§ **DATA ENTRIES**
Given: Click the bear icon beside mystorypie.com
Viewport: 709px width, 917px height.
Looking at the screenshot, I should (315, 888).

* * *

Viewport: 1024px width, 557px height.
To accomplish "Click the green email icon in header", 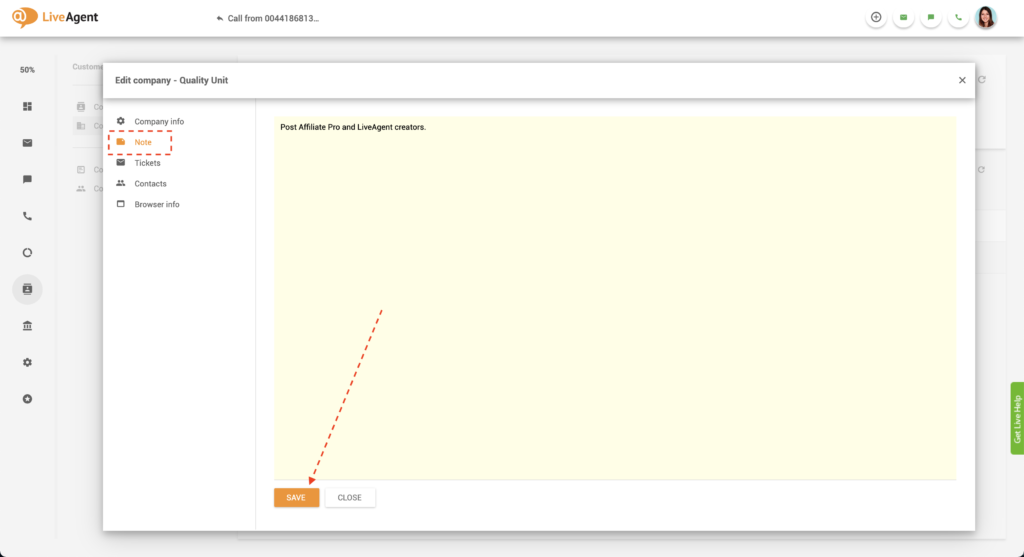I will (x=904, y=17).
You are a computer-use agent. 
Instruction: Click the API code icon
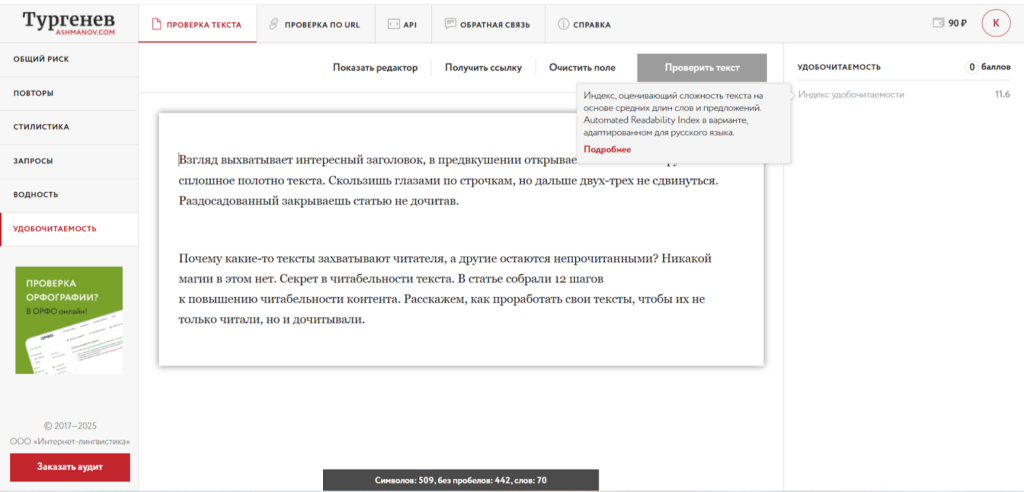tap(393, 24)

§ **YOUR GOAL**
Please copy out the records from the line containing "Given: Click the" through the line containing "Looking at the", swapping "bear icon" for "paw icon" and keeping everything else the same.

§ **EXERCISE RESULT**
Given: Click the paw icon beside mystorypie.com
Viewport: 709px width, 917px height.
Looking at the screenshot, I should (315, 888).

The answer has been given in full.